Violence against women and girls is one of the most pervasive manifestations of gender inequality in the Pacific region and the Pacific Community (SPC) has an ongoing responsibility to address this “cancer” in our society.
These are the strong sentiments expressed today by the Pacific Community Director-General, Dr Colin Tukuitonga, to staff and guests as the organisation paused to mark the International Day for the Elimination of Violence Against Women and White Ribbon Day at its headquarters in Noumea.
“Violence against women is a human rights violation. It’s like a cancer in our society, eating away at progress in many areas of development including eradicating poverty, improving education outcomes and maternal health,” Dr Tukuitonga said.
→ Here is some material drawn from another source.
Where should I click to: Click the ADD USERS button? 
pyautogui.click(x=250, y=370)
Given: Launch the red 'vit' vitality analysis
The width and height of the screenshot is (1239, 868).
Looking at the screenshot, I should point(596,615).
“I trust that through our collective efforts, we will join forces to protect our women and children from all forms of violence, today, over the next 16 days and beyond,” he appealed.
Across the Pacific, studies have documented that between 25% and 70% of Pacific women experience physical or sexual violence at some point in their lives, as set out in the report, Beijing +20: Review of progress in implementing the Beijing Platform for Action in Pacific Island Countries and Territories, produced by SPC with the support of UN Women.
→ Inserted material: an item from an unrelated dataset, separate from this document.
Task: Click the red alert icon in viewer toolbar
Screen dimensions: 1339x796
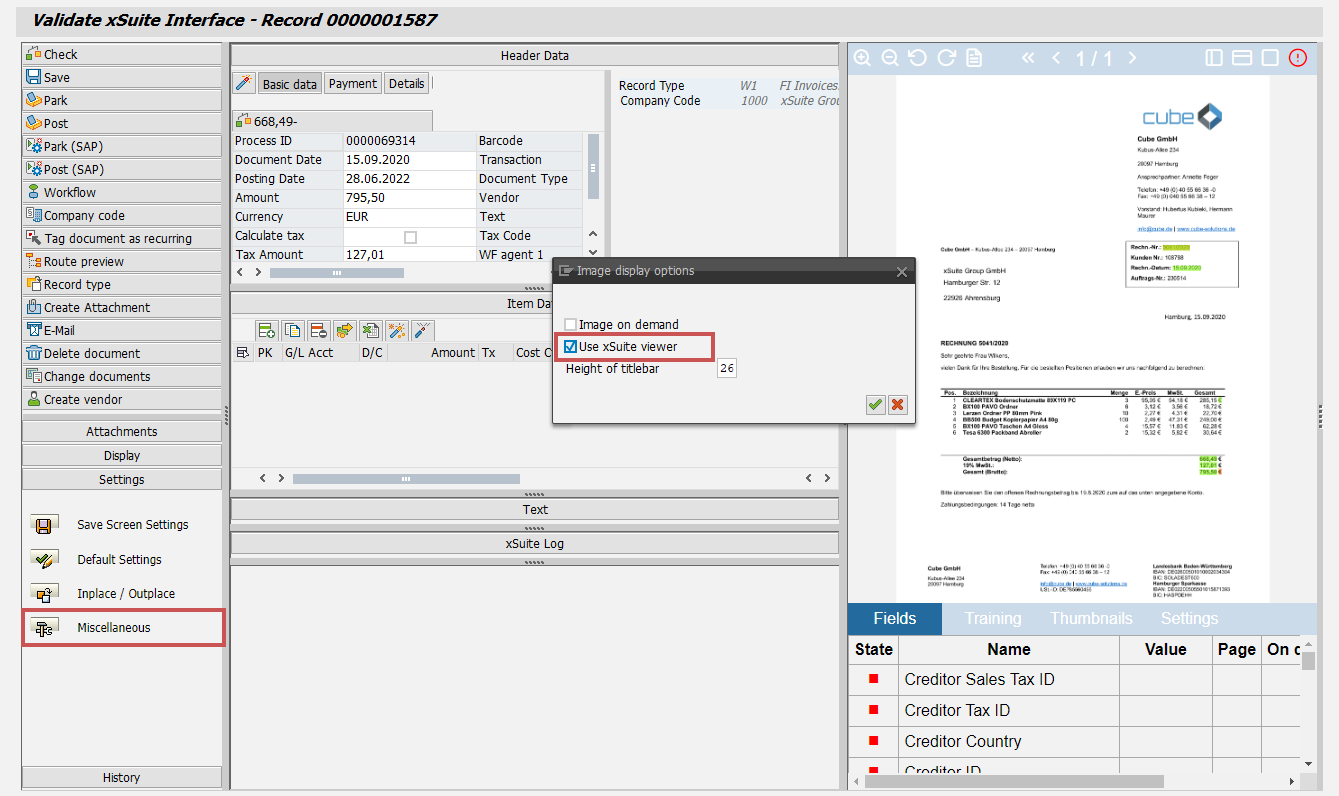Action: 1298,58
Such studies have raised awareness at the highest levels of government about the extent of violence against women in Pacific island communities.
Staff and guests at SPC’s headquarters in Noumea, New Caledonia, and regional office in Suva, Fiji, today took part in a series of activities and discussions on the prevention of violence against women, and the role employers and colleagues can play in supporting individuals affected.
SPC staff located around the region observed a minute’s silence in memory of a former colleague, Losana McGowan, and other women who have tragically suffered as a result of domestic violence.
In Suva, SPC’s Economic Development Division Director, Capt. John Hogan also seized the opportunity at the Regional Meeting on Transport to address the issue of violence against women in his opening remarks and encouraged all delegates to wear the white ribbon.
Men can wear a white ribbon as a pledge never to commit, condone or remain silent on violence against women.
SPC also took the opportunity to brief staff on its revised policy on prevention of domestic violence which upholds a principle of zero tolerance and establishes clear guidelines on how to support staff in situations of family violence.
“Sometimes the workplace is the only place victims feel they can raise what’s going on as they can be cut-off from other avenues. But there’ll always be someone to talk to if you know where to go and that’s a message of reassurance we’re sending to all women and girls in New Caledonia,” the Women Against Conjugale Violence, Isane Vallet, said during the panel discussion at SPC headquarters.